I've been experimenting/playing with the Rubi 4.14.1 package for MMA, see here. Unfortunately I have not been able to find too much documentation.
For the following function of
c I was surprised MMA returned an answer, while Rubi returned... well I don't quite know how to interpret what was produced. I'd appreciate any light you can shed
fc = -(1/2) Erf[((2 m - k^2) - 2 Log[c + b] + 2 Log[a])/(2 Sqrt k)] - 1/2 fcresmma = Assuming[m \[Element] Reals && k > 0 && c >= 0 && a > 0 && b > 0, Integrate[fc, c]] fcres = Assuming[ m \[Element] Reals && k > 0 && c >= 0 && a > 0 && b > 0, Int[fc, c]]
The MMA (11.2) results is
1/2 (-c - (b + c) Erf[(-k^2 + 2 m + 2 Log[a] - 2 Log[b + c])/( 2 Sqrt k)] + a E^m Erf[(k^2 + 2 m + 2 Log[a] - 2 Log[b + c])/(2 Sqrt k)])
The Rubi result is:
-(c/2) - Dist[1/2, Subst[ Int[ Erf[ (-k^2 (1 - (2 (m + Log[a]))/k^2) - 2 Log[c])/(2 Sqrt k) ], c], c, b + c], c]

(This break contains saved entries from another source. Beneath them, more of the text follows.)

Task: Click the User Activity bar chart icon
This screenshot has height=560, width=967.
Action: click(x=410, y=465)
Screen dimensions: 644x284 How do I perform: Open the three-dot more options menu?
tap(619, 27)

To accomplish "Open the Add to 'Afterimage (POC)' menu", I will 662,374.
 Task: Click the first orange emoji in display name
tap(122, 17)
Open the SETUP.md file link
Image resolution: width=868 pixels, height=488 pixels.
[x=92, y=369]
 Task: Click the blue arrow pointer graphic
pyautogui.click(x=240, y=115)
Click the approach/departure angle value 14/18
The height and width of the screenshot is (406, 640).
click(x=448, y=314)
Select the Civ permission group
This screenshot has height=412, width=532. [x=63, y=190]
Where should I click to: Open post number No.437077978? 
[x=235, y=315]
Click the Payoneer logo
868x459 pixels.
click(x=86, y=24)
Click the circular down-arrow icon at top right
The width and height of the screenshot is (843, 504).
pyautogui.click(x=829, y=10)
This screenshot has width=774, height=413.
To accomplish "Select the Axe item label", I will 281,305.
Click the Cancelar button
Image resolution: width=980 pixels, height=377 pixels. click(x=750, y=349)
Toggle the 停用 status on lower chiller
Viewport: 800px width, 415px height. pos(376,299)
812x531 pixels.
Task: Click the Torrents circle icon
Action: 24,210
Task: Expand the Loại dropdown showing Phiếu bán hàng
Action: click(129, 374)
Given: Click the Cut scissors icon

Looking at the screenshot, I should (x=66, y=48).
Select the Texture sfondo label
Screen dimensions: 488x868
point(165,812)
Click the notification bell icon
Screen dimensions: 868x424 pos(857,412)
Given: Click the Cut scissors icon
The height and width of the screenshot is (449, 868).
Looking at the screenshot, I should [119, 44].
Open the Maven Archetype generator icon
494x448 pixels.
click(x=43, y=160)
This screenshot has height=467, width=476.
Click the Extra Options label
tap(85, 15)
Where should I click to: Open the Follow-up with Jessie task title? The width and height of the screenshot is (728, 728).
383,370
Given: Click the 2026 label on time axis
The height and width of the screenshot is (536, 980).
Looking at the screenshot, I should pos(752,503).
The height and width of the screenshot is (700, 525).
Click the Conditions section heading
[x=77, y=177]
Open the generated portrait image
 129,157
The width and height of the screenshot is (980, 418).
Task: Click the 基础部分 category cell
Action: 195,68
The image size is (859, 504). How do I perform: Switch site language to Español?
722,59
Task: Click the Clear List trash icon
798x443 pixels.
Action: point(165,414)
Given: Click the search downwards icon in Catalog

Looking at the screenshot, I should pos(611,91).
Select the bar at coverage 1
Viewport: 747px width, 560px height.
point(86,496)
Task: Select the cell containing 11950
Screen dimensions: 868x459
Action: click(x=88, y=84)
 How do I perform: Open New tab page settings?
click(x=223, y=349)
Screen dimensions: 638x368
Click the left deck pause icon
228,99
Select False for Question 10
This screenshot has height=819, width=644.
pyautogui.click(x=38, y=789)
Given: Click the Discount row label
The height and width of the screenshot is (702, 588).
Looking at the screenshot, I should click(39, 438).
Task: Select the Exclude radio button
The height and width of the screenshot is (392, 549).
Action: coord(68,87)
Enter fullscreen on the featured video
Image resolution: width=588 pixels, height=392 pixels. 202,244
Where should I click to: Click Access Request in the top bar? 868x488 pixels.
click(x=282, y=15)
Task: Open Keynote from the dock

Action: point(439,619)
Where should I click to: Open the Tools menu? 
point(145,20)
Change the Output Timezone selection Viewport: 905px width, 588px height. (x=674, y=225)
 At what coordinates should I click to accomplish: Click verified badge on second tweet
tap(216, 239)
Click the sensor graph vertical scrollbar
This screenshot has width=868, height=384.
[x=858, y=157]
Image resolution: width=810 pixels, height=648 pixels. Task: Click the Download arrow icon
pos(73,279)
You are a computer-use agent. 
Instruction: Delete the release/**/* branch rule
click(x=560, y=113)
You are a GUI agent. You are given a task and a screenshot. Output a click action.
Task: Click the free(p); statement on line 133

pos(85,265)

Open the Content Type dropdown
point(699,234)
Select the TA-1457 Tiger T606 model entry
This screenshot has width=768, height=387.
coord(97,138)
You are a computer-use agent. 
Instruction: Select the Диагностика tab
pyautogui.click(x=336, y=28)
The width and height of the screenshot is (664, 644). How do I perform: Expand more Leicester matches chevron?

Update: Confirmed and Resolved in Rubi 4.14.3
... Rubi 4.14.3 is able to integrate any expression of this form including when m is 0, numeric or symbolic. In fact, it can integrate any expression of the form
(e x)^m F[d (a+b log(c x^n))]
where F is Erf, Erfc, Erfi, FresnelS, FresnelC, ExpIntegralEi, SinIntegral, CosIntegral, SinhIntegral, CoshIntegral or Gamma (incomplete).